A few weeks ago, a researcher from the mobile security blog Kaotico Neutral demonstrated how QR tags — stamp-size digital bar codes which transmit data directly to smartphones — could easily be rigged to attack. Found on everything from subway advertisements and coupon flyers to bottles of shampoo, these tags, the researcher posited, would make them a dangerous weapon if an attacker injected them with some sneaky, harmful code.
It took less than a month for the imaginary scenario to become a frighteningly real one. The security firm Kaspersky Lab discovered QR tags embedded with code that directs the Android smartphones that interact with them to malicious websites hosting an Android Trojan.

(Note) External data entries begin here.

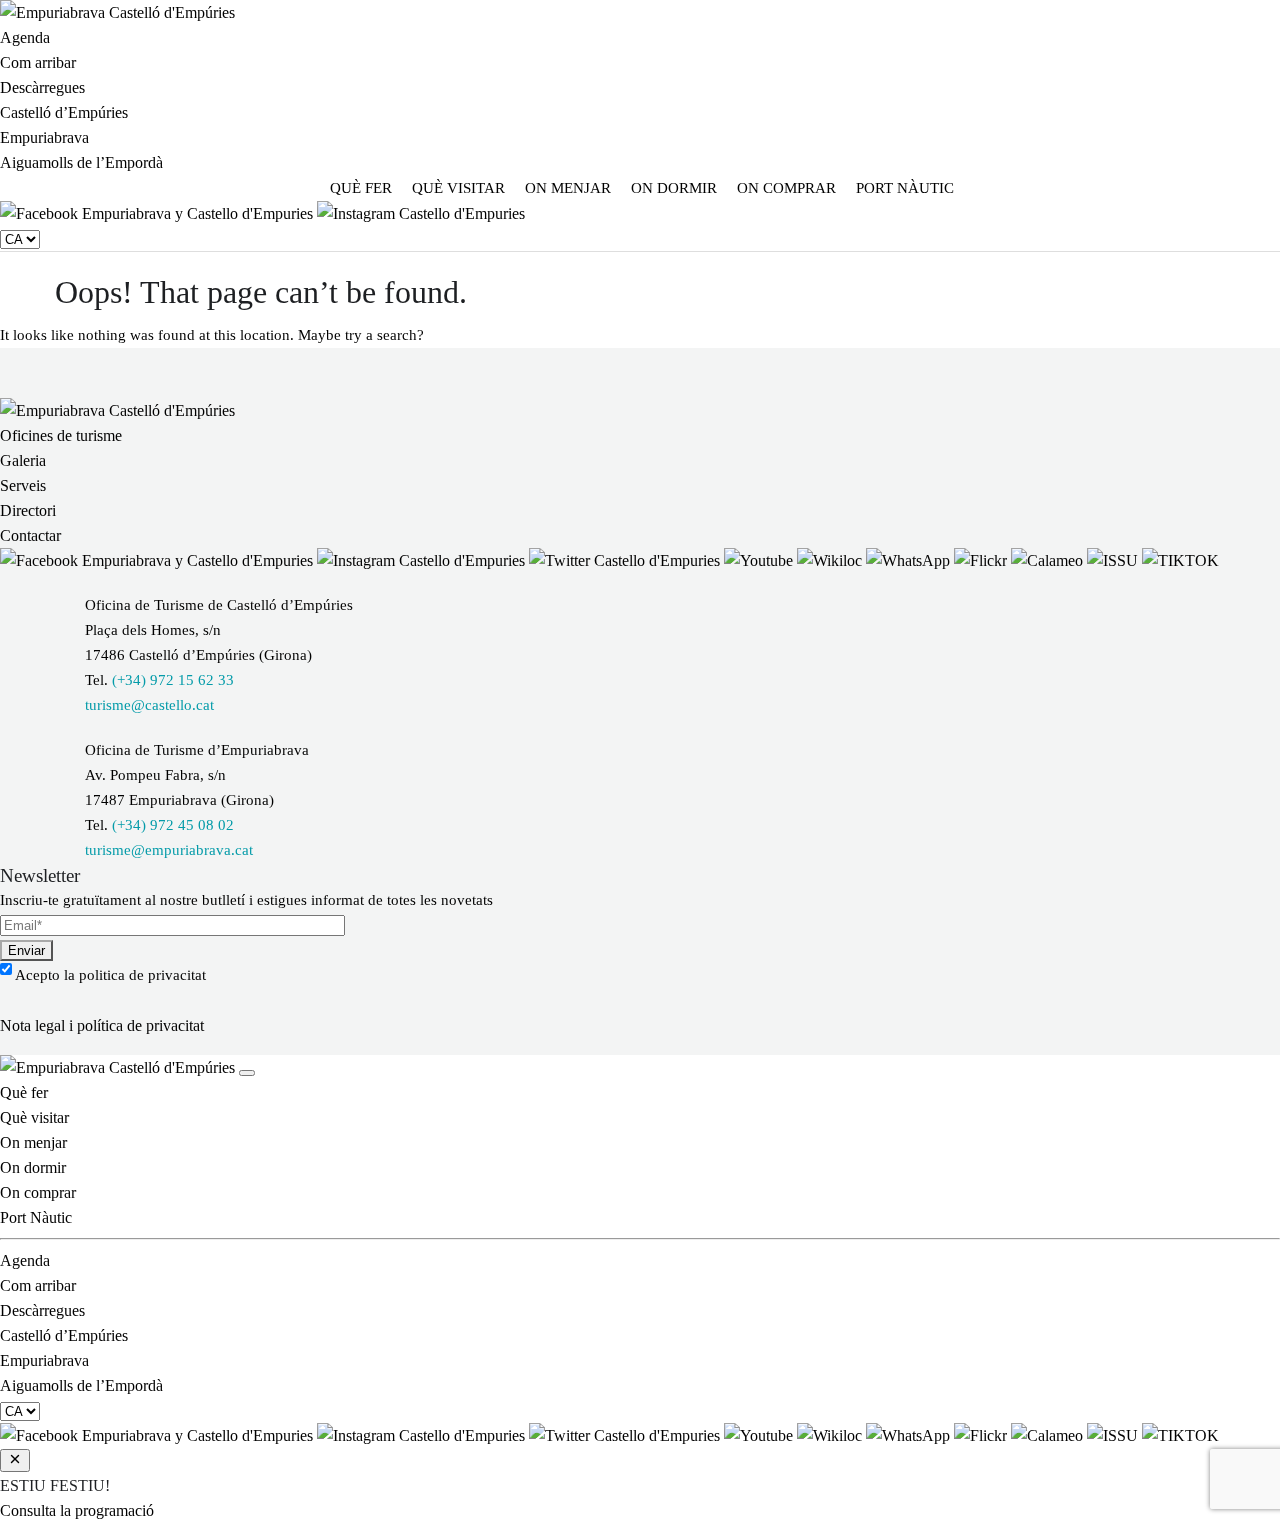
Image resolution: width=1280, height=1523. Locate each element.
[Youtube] (760, 560)
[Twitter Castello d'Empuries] (626, 560)
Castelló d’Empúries (64, 112)
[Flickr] (982, 560)
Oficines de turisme (61, 435)
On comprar (786, 188)
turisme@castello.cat (149, 705)
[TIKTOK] (1180, 560)
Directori (28, 510)
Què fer (361, 188)
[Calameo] (1049, 560)
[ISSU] (1114, 560)
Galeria (23, 460)
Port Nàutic (905, 188)
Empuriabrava (44, 137)
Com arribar (38, 62)
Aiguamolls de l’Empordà (81, 162)
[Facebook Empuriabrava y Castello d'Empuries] (158, 213)
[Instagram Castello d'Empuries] (421, 213)
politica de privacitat (142, 975)
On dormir (674, 188)
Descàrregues (42, 87)
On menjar (568, 188)
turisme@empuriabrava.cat (169, 850)
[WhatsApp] (910, 560)
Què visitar (458, 188)
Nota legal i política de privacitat (102, 1025)
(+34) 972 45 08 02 (173, 825)
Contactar (30, 535)
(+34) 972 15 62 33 (173, 680)
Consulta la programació (77, 1510)
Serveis (23, 485)
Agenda (25, 37)
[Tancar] (247, 1073)
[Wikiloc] (831, 560)
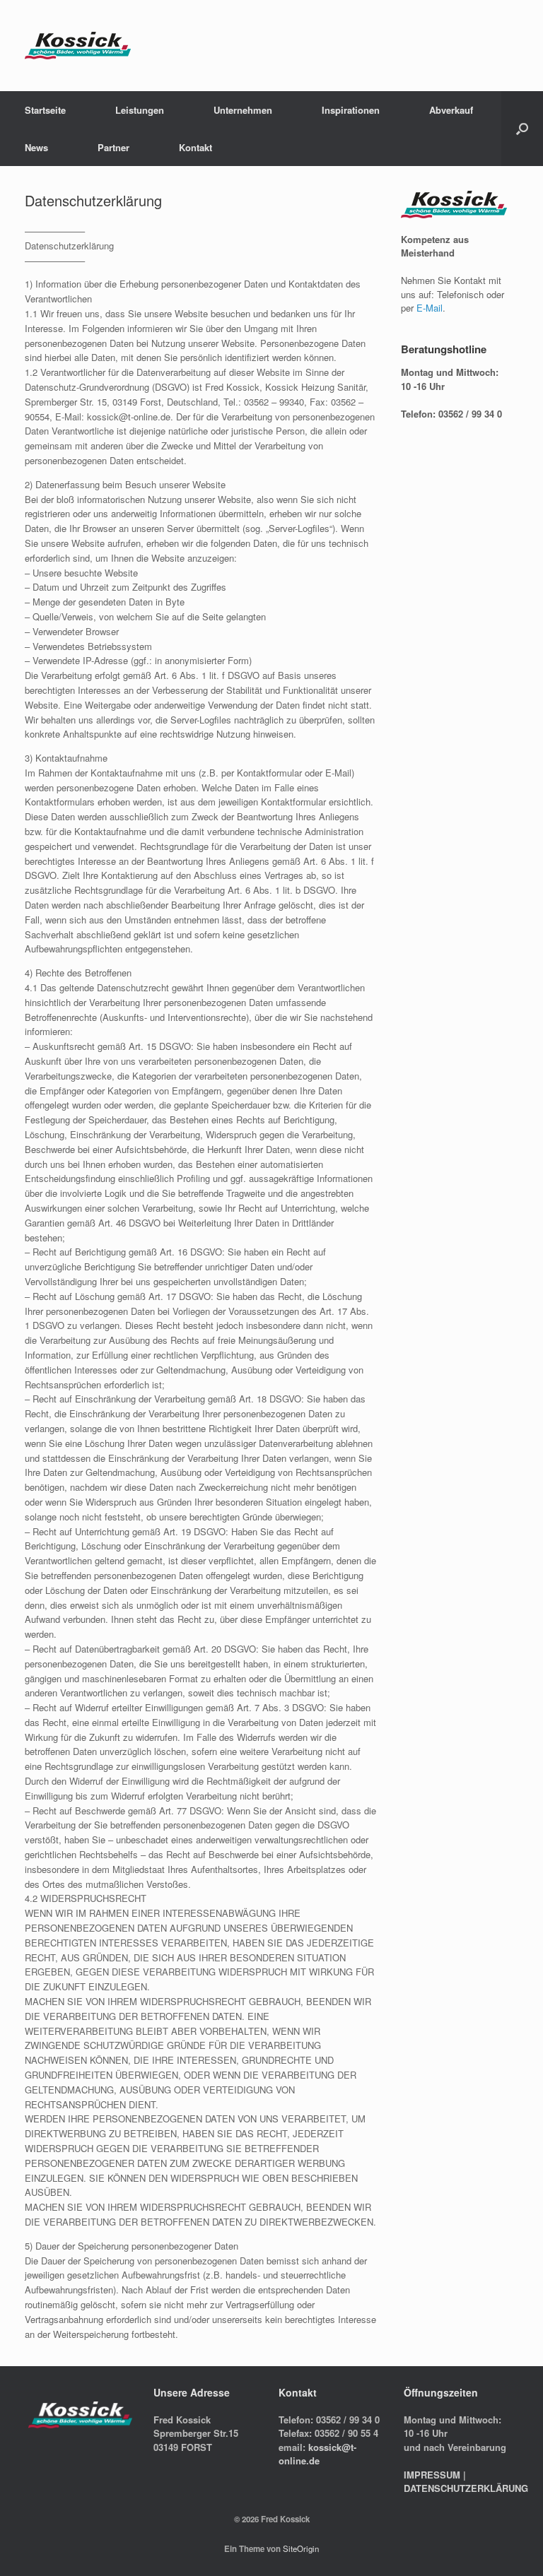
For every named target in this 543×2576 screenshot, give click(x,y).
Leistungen (139, 110)
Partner (113, 147)
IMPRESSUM (432, 2474)
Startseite (45, 110)
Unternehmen (243, 110)
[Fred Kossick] (78, 45)
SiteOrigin (301, 2548)
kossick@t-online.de (317, 2454)
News (36, 147)
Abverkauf (451, 110)
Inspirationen (351, 110)
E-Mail (429, 307)
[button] (522, 128)
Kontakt (195, 147)
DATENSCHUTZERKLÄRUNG (466, 2488)
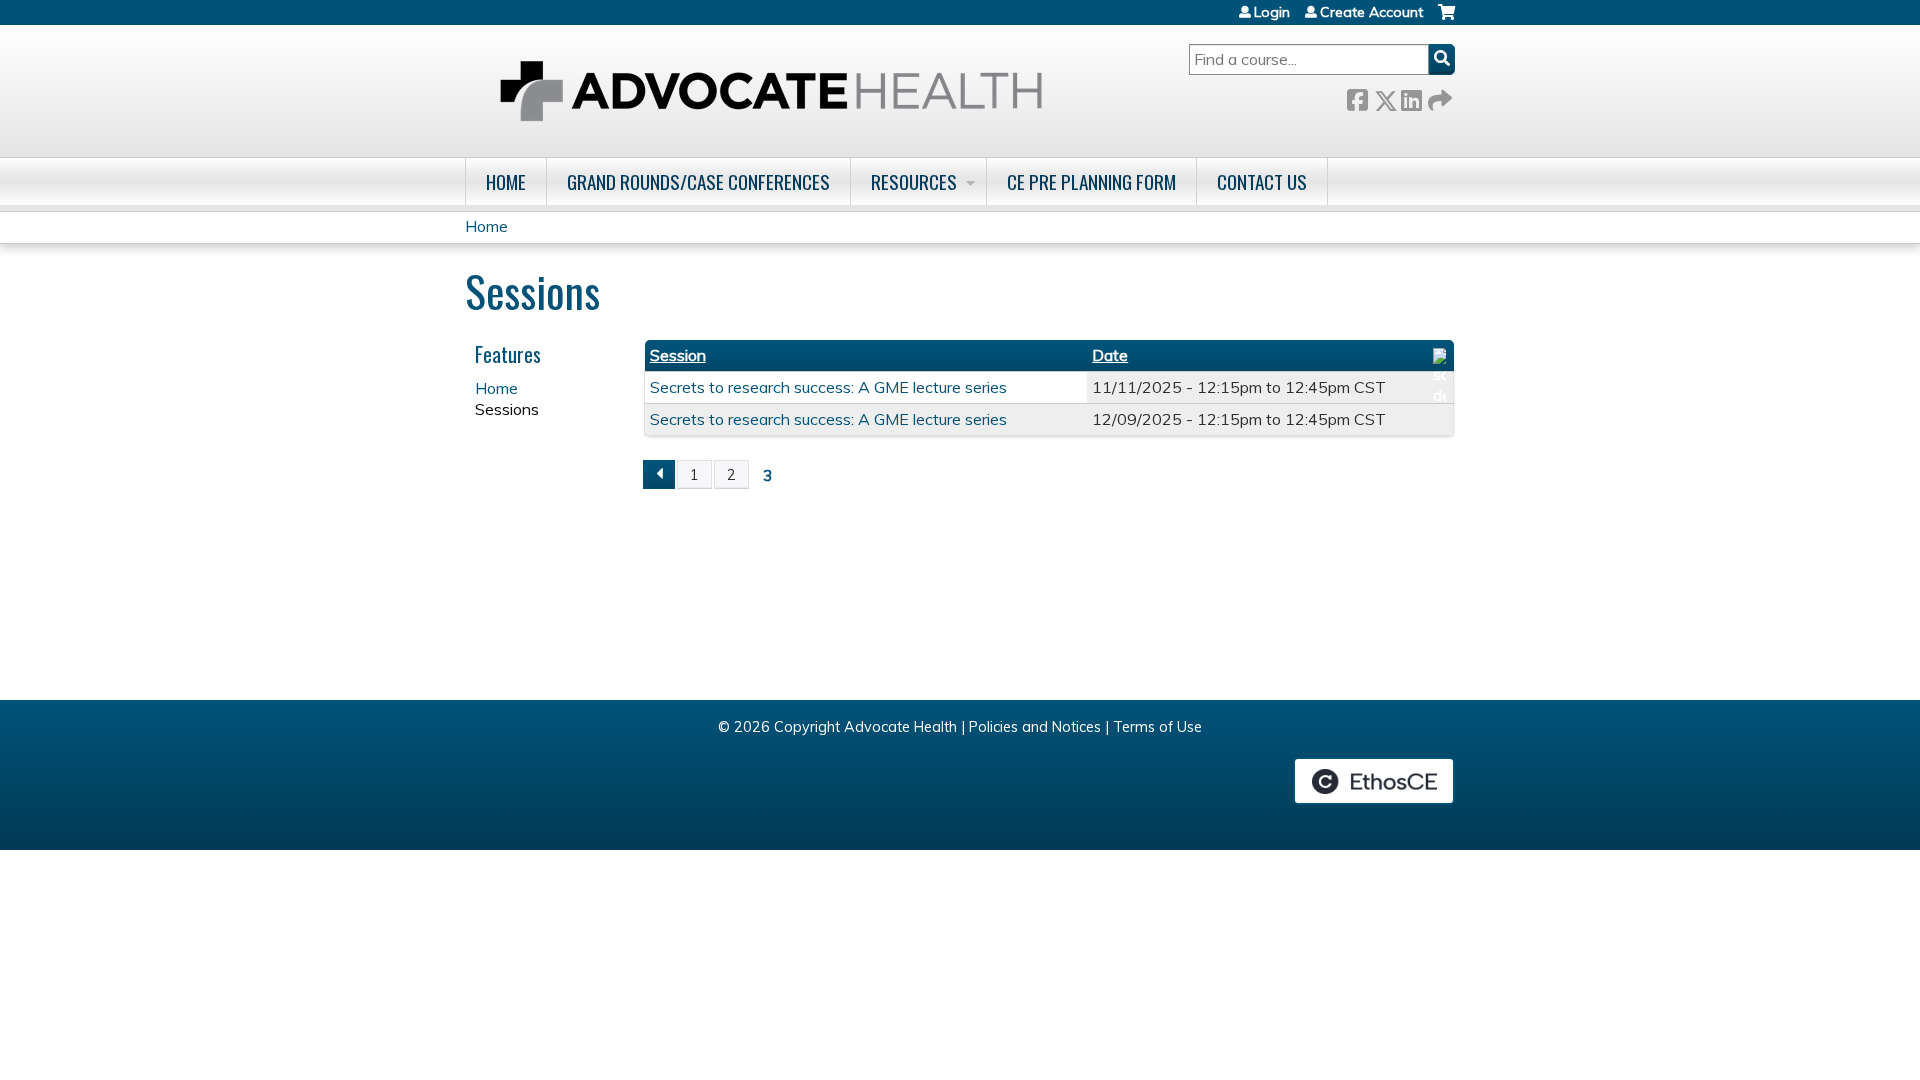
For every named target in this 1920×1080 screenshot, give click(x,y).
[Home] (771, 91)
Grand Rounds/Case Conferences (698, 181)
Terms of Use (1157, 727)
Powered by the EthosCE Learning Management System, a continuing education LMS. (1374, 781)
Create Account (1371, 12)
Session (678, 355)
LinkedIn (1411, 96)
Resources (914, 181)
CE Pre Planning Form (1091, 181)
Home (506, 181)
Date (1110, 355)
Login (1272, 12)
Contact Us (1262, 181)
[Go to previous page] (659, 475)
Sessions (507, 409)
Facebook (1357, 96)
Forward (1438, 96)
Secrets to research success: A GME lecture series (828, 387)
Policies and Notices (1035, 727)
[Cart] (1446, 19)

"Once installed, the Trojan will send a number of SMS messages to premium-rate numbers which will end up costing the victim some money, depending on how quickly she is able to find and remove the Trojan," Kaspersky Lab's Dennis Fisher wrote. Each text message costs victims $6, and with the onslaught of high-priced messages comes "JimmRussia," an icon that automatically installs itself on the menu screen of infected phones. The offending Trojan is called Trojan-SMS.AndroidOS.Jifake.f.
QR tags aid in the propagation of mobile phone scams like this because of the way the tags are configured to interact with smartphones. Many QR tags automatically redirect mobile Web browsers to websites without first displaying the URL.
Kaspersky Lab's Denis Maslennikov said it was inevitable that cybercriminals would eventually exploit QR tags to spread mobile malware.
"Usage of QR codes for malware spreading was predictable," he wrote. "And as long as this technology is popular, cybercriminals will use it."